A look at a key player from each NFC North team who needs to show something in offseason sessions:
Chicago Bears: Offensive lineman Gabe Carimi was the No. 29 overall pick of the 2011 draft, a left tackle at Wisconsin whom the Bears decided to install at right tackle as a rookie. There was some thought that Carimi could eventually find his way back to left tackle with the Bears, but a knee injury knocked him out for the season after two games. Carimi couldn't regain his footing last season, was benched and moved to guard because of an emergency personnel situation. Now the Bears are looking at him exclusively at a position he might not be physically suited for. The Bears' new coaching staff has no ties to Carimi as a first-round pick and he will have to demonstrate a level of comfort this offseason to give himself a chance to compete for a job -- either as a starter or a backup -- in training camp.

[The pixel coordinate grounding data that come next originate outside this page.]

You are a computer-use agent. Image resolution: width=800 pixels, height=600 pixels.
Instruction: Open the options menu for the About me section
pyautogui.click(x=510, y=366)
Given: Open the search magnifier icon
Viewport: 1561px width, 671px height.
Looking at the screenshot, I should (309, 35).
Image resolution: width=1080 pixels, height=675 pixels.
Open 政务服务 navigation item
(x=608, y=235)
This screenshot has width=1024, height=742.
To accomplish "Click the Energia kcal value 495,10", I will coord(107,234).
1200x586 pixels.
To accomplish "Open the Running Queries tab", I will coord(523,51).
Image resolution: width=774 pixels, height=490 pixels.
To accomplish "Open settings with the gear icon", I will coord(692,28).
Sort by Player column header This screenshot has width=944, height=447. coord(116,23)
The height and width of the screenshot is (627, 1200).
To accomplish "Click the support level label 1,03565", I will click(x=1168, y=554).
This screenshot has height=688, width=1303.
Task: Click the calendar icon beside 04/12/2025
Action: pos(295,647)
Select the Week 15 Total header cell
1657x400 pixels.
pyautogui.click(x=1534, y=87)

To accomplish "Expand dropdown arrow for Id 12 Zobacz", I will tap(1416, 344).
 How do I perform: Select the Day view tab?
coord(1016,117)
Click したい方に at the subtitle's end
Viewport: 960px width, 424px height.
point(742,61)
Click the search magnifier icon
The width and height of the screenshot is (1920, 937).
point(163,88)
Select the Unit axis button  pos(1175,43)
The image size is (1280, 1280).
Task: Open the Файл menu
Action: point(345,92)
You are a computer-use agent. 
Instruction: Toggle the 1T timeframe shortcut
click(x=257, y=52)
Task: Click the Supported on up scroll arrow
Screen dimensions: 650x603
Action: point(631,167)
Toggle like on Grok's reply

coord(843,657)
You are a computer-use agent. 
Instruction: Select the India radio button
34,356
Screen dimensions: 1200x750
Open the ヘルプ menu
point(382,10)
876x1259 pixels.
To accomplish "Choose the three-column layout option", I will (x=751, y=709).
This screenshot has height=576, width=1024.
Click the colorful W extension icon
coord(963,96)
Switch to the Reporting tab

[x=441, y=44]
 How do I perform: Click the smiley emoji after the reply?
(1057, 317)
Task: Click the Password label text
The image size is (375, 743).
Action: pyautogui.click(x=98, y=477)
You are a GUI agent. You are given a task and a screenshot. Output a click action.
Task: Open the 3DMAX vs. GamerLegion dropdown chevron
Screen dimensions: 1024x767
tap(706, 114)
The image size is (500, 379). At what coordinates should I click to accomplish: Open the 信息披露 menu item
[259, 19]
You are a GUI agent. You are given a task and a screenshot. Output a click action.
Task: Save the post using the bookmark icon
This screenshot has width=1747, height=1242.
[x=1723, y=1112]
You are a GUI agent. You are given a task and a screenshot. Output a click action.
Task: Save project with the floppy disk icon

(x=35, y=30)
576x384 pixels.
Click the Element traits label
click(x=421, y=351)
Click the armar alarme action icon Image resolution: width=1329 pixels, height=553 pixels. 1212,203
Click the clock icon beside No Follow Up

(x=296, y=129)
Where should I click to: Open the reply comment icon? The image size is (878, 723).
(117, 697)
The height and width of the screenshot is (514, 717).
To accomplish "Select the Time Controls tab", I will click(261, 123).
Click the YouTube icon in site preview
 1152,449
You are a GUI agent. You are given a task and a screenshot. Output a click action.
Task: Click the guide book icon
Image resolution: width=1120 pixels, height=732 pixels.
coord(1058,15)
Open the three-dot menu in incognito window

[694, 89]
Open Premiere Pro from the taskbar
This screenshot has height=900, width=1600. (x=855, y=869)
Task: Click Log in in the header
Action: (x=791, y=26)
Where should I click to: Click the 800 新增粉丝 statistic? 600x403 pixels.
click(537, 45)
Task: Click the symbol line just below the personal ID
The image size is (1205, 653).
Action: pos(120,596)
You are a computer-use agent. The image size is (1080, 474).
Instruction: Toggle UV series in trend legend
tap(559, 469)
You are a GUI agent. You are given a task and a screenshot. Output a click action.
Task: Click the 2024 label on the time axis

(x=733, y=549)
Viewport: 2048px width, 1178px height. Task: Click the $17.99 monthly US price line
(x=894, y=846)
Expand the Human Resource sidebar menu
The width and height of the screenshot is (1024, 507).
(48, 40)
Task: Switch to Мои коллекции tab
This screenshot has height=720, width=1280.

Detroit Lions: Cornerback Bill Bentley was a third-round draft choice last season and earned a starting job out of training camp before a shoulder injury limited his effectiveness and eventually ended his rookie season. Since then, the Lions have re-signed veteran cornerback Chris Houston, used a second-round draft choice to acquire Darius Slay and expressed excitement about the development of two other cornerbacks drafted alongside Bentley: Jonte Green and Chris Greenwood. Slay is recovering from knee surgery and might not have a chance to impress coaches right away, but Bentley will need to make sure he doesn't get lost in the shuffle this offseason to ensure a legitimate chance to win the starting job alongside Houston.
Green Bay Packers: Derek Sherrod was selected three slots below Carimi in the 2011 draft. The Packers viewed Sherrod as a potential long-term replacement for left tackle Chad Clifton but worked him at guard and right tackle before he suffered a gruesome multi-fracture of his leg late in Week 15. He missed all of the 2012 season and recently had a second surgery to address lingering issues. The Packers hope he can be cleared to do at least some work this spring so they can determine whether to count on him for their right tackle competition. If he can't get back to non-contact practices 18 months after the injury, there is reason to be concerned if he ever will.
Minnesota Vikings: Joe Webb has a cult following among Vikings fans (and some media members) because of his off-the-charts athletic ability. The Vikings gave him a handful of reps earlier in his career at receiver and kick returner before making him their backup quarterback in 2012. That experiment failed, resulting in the free-agent acquisition of Matt Cassel. Now it's on Webb to find a way to make himself valuable, perhaps at another position, this offseason. It's possible the Vikings will simply make him their No. 3 quarterback, but for his long-term career prospects, it's probably time for Webb to dig in elsewhere as well.